O que acontece com uma eventual saída de Dilma Rousseff

Previsões Constitucionais

Leonardo Bruno Pereira de Moraes, Advogado
há 3 anos

Muitas discussões tratam sobre o que aconteceria na eventualidade de uma saída da presidente Dilma Rousseff. Entretanto, o desconhecimento sobre alguns detalhes presentes na Constituição Federal de 1988 acabam resultando em debates acalorados que, por vezes, não refletem as reais possibilidades jurídicas existentes para o caso vivenciado. Deste modo, com o intuito de esclarecer as dúvidas sobre o assunto, faz-se uma brevíssima análise das situações:

A) Renúncia ou Impeachment

Caso a presidente Dilma Rousseff renuncie ao seu mandato, o vice-presidente Michel Temer sucede-lhe na vaga de Presidente, terminando o mandato até o dia 31 de dezembro de 2018, nos termos do art. 79 da Constituição Federal. Nessa hipótese, o cargo de Vice-Presidente permanecerá vago e o exercício da Presidência será incumbência do Presidente da Câmara dos Deputados em casos de impedimentos e ausências, como prevê o art. 80 da Constituição.

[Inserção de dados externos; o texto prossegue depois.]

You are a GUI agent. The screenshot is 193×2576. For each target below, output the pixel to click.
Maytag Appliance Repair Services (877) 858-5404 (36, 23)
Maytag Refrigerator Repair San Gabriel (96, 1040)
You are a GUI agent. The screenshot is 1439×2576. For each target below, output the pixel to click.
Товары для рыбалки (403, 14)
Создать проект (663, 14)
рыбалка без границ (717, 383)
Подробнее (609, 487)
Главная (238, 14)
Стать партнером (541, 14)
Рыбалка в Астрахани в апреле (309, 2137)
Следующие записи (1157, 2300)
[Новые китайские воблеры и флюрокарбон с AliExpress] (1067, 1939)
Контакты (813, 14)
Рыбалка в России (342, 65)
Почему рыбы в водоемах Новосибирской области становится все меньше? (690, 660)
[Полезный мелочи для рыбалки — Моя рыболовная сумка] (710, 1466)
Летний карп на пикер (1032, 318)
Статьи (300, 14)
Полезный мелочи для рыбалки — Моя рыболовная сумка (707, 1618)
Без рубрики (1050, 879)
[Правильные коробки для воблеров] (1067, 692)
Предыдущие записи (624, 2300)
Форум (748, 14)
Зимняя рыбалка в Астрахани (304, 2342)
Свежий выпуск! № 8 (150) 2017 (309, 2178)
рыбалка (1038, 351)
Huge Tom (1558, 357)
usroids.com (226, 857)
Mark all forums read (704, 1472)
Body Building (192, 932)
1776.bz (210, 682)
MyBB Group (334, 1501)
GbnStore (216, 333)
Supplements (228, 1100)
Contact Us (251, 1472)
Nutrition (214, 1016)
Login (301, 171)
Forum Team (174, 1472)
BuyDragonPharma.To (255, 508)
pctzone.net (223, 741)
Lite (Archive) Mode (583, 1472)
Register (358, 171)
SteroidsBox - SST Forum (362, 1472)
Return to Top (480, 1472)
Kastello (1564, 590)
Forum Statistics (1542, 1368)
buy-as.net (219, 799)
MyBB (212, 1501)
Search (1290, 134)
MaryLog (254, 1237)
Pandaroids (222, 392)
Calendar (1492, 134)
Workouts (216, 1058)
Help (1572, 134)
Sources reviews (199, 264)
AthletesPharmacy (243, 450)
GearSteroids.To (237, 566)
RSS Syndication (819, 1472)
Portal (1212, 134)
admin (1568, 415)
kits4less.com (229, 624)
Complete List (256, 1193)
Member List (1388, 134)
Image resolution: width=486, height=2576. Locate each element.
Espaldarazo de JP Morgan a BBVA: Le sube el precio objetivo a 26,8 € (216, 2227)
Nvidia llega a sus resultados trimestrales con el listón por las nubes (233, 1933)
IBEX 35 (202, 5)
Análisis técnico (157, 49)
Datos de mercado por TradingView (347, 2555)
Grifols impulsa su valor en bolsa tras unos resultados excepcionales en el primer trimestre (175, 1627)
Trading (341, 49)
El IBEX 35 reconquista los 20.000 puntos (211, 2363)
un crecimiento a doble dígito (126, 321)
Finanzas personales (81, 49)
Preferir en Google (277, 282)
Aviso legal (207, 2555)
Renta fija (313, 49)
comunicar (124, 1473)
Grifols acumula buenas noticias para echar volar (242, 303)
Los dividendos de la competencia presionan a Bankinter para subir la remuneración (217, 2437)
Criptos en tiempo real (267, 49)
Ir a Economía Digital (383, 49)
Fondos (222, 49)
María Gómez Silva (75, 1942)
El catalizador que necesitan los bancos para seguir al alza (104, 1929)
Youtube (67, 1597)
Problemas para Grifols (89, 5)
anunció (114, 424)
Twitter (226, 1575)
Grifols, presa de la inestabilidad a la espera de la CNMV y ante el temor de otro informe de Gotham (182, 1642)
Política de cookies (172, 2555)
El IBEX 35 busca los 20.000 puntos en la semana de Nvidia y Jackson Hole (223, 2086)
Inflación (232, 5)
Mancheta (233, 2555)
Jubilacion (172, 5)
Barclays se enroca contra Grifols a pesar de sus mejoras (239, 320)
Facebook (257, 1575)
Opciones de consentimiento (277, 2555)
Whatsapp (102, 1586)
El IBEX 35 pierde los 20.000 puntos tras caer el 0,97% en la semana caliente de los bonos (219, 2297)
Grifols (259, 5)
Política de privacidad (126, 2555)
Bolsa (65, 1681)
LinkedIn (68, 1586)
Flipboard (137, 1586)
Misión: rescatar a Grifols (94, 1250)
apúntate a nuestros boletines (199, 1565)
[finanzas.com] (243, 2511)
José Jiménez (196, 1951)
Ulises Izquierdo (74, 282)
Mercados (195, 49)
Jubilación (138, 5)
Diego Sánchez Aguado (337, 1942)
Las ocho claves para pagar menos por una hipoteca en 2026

B) Cassação do Mandato pelo TSE

Na situação em que o Tribunal Superior Eleitoral decide pela cassação do mandato da presidente Dilma Rousseff, essa decisão também engloba o vice-presidente Michel Temer, uma vez que o julgamento versará sobre a chapa vencedora nas Eleições Presidenciais de 2014. Nesse caso, ambos os cargos de Presidente e encontrar-se-iam vagos, incidindo na previsão do art. 81 da Constituição Federal.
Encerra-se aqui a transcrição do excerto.